La grazia nel parlare, nei movimenti, nelle azioni.
Quando ero in sofferenza ero chiamato ad assumere il comando più importante che un uomo può avere durante la propria esistenza, ovvero avere il dominio su sé stesso.
Questo non è semplicemente non cedere alla collera o ad altro, è qualcosa di più e la risposta l’ho trovata nei versi di un antico haiku del poeta giapponese Issa Kobayashi che recita “ascolta, noi camminiamo sull’inferno guardando i fiori”. Cioè nella nostra vita camminiamo sul bordo dell’inferno e dobbiamo avere la forza di mantenere lo sguardo dritto sui fiori, ovvero sui doni che la vita stessa ci offre. Se non abbiamo un dominio su noi stessi, se non cogliamo i fiori ci resta solo l’inferno.”

L’intervista continua e Giovanni racconta della sua necessità di trovare un contatto con la natura, e con il divino cercando di togliere quella cappa che ci allontana dalle forze ataviche che percorrono le nostre emozioni.
La “bellezza costa fatica” dice il musicista compositore. “Pensiamo alla fatica di uno scalatore per arrivare in cima e una volta arrivato alla vetta gode del panorama mozzafiato. Questo non riguarda solo la musica ma ogni forma d’arte ed anche la persona”.

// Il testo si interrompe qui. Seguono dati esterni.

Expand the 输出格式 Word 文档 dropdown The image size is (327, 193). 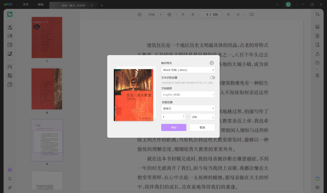tap(188, 70)
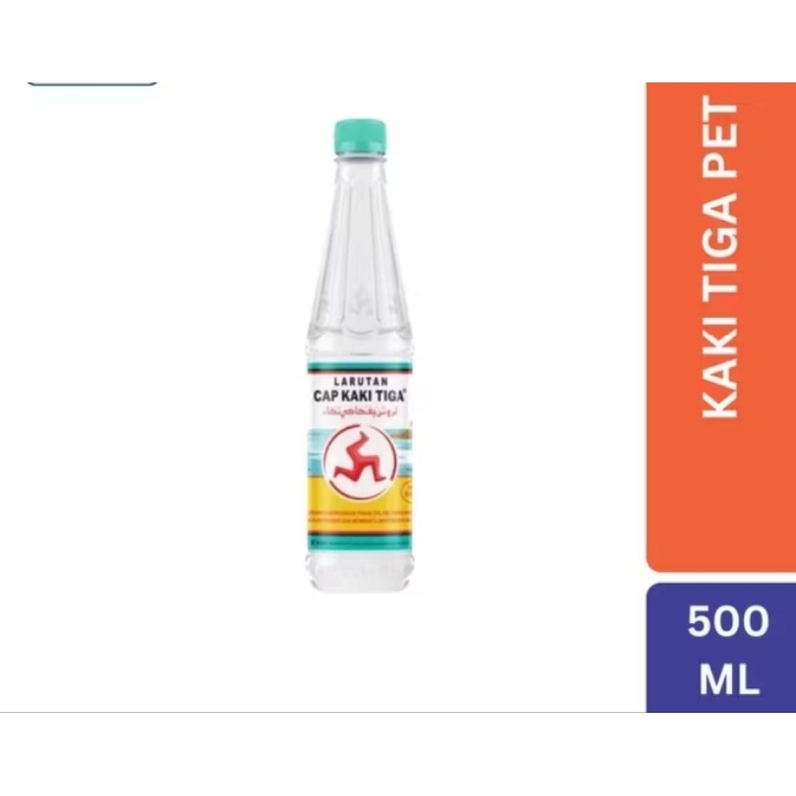796x796 pixels.
Task: Click the CAP KAKI TIGA brand name
Action: 361,396
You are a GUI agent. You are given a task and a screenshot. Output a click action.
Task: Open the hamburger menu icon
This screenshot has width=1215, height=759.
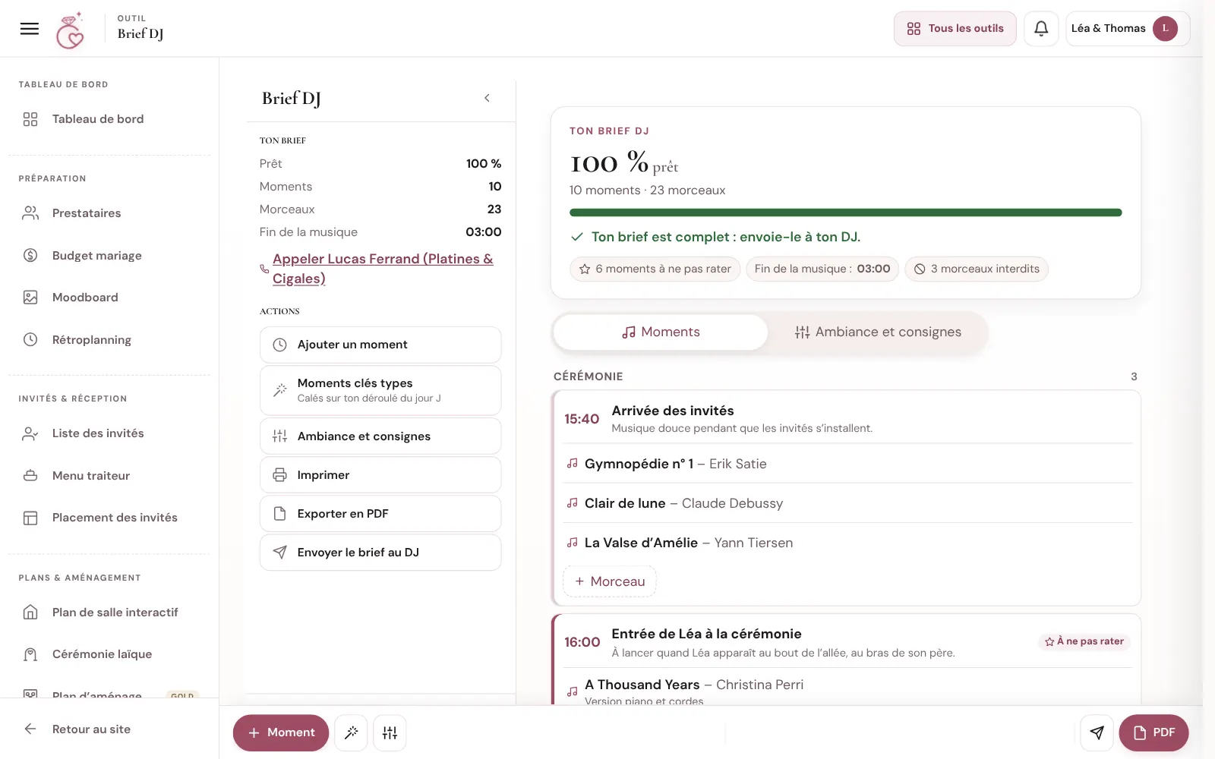30,29
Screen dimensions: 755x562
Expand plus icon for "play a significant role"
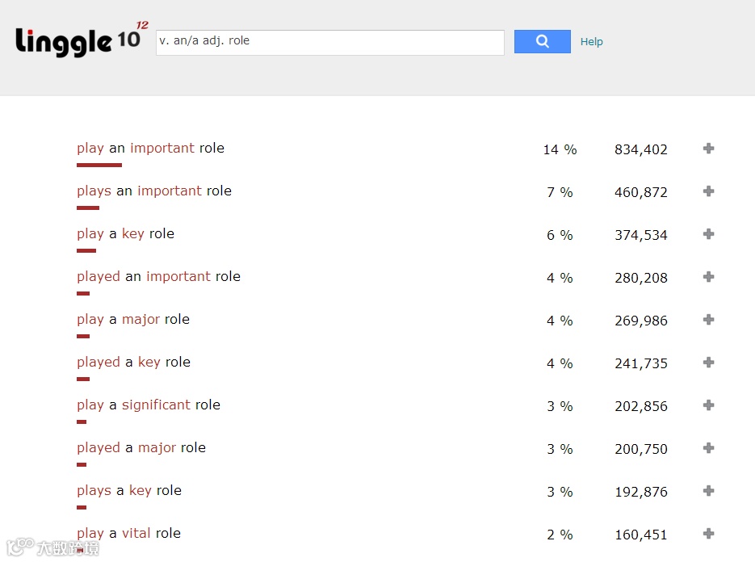pyautogui.click(x=708, y=405)
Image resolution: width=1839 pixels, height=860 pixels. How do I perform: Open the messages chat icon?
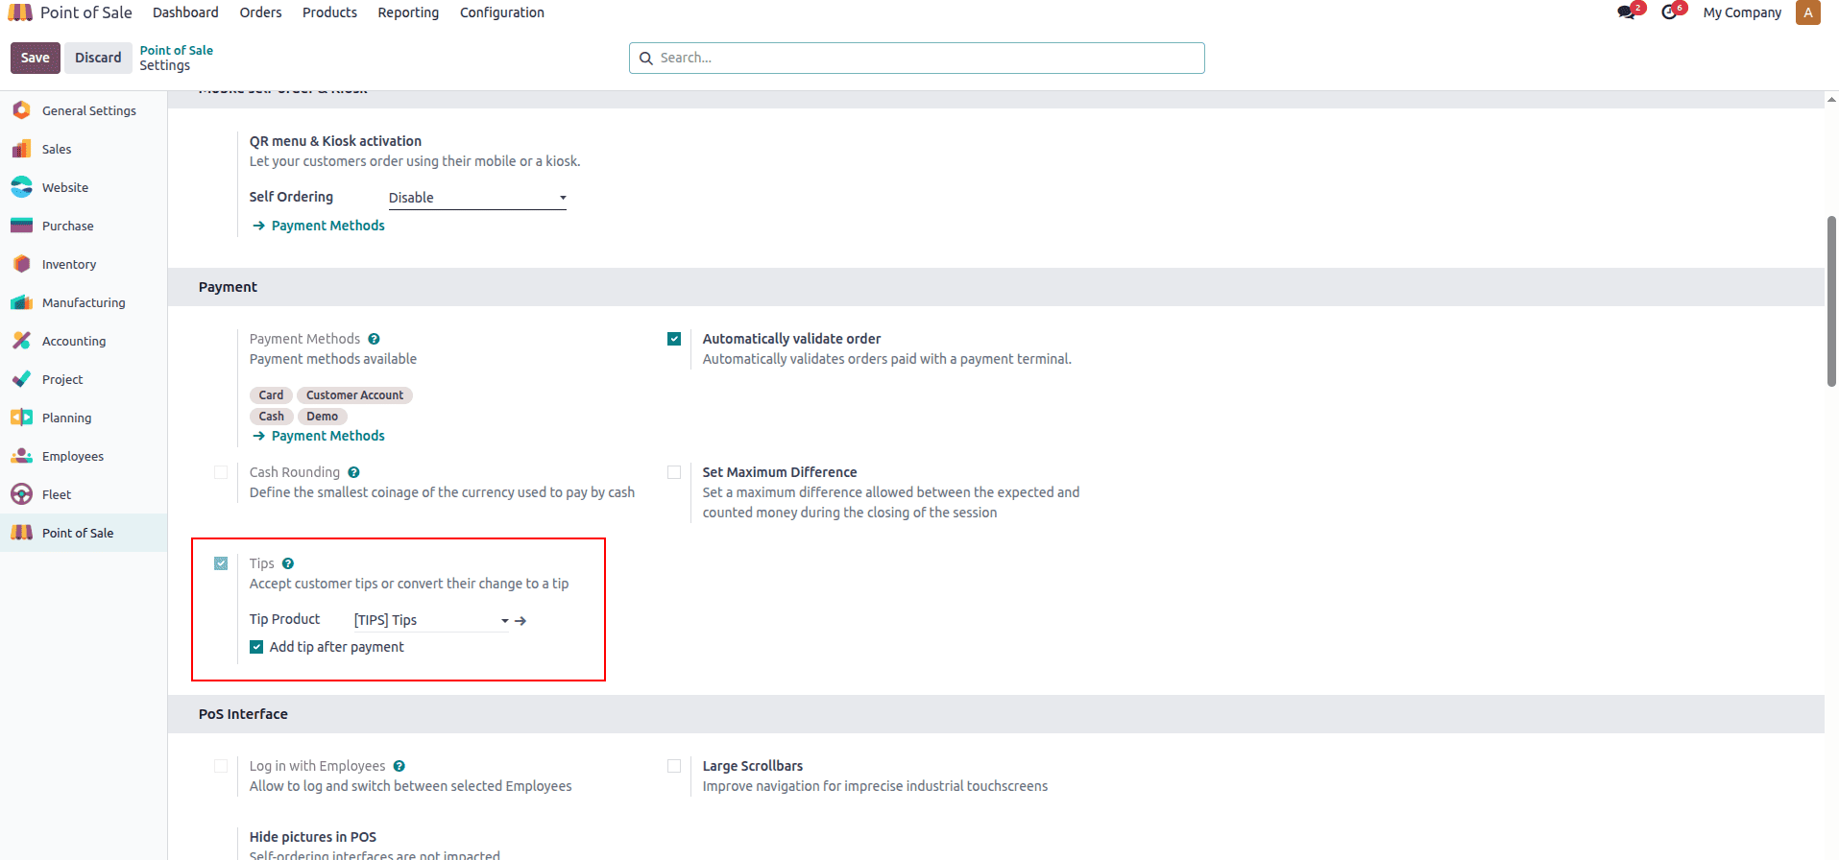tap(1626, 12)
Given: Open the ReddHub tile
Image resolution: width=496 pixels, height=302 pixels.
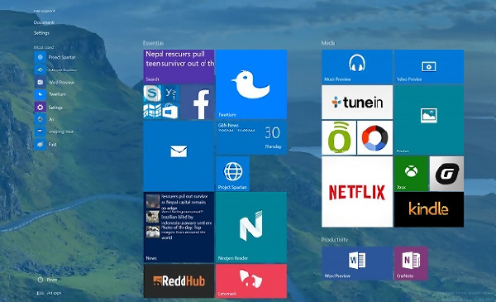Looking at the screenshot, I should [179, 280].
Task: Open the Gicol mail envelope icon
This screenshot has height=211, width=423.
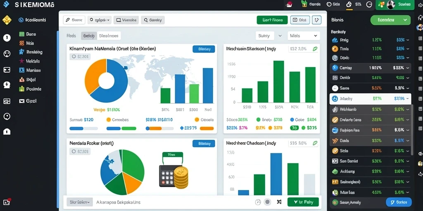Action: (x=22, y=101)
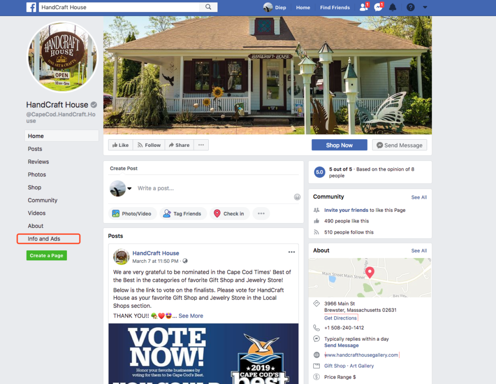This screenshot has width=496, height=384.
Task: Open the more options next to Share
Action: coord(201,145)
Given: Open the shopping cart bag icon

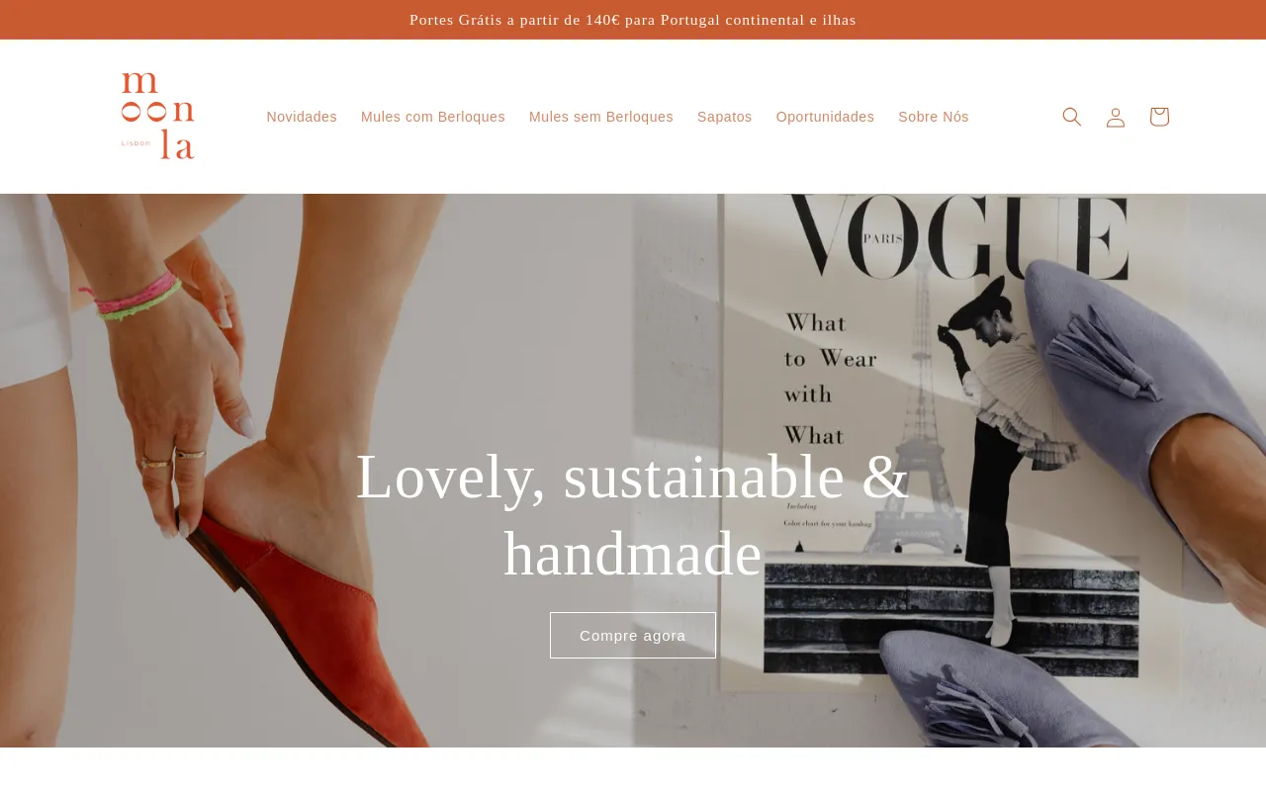Looking at the screenshot, I should point(1159,117).
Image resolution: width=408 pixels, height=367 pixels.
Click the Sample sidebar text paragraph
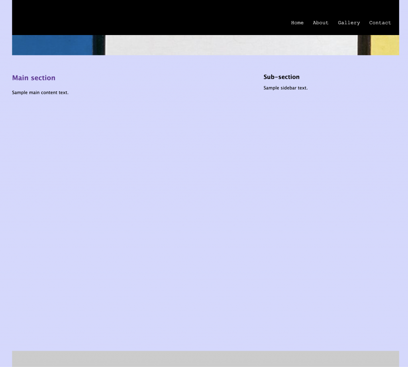[x=285, y=88]
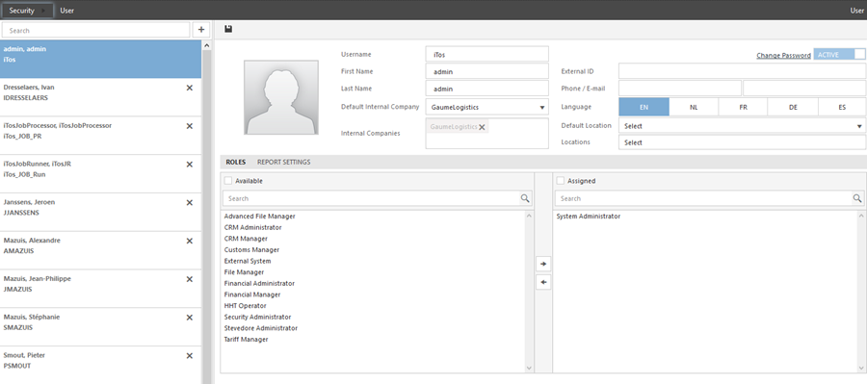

“Beati i poveri di spirito- continua Allevi- cioè che fanno piazza pulita di ogni definizione, di ogni immagine di sé stessi, eliminando il falso sé per divenire un’anima felice di fare ciò che si fa.”

“Il mio futuro? Non si può spingere molto in avanti e quindi il mio domani è solo un presente allargato.
Ho avuto un rapporto difficile con il futuro per un sentimento di paura e sul passato ho sempre pensato ai miei errori. La malattia mi ha fatto prendere le distanze sia dal futuro che dal passato vivendo solo il presente e lo vivo intensamente.
‘Tomorrow’ è il pezzo che descrive il mio domani, in cui ogni alba è una promessa e ogni tramonto un arrivederci.

Ed è un arrivederci la sua musica, il suo tocco al pianoforte è mutato, ha acquisito maturità, è stato rimodulato dall’esperienza di una sofferenza così profonda da rendere più lieve il cammino della vita, un percorso che non si chiude ma si apre allmondo per donarci tanti altri Allevi.

Grazie Giovanni

Intervista tratta dall’evento organizzato dalla Fondazione Federico II e svolto a Palazzo Reale a Palermo.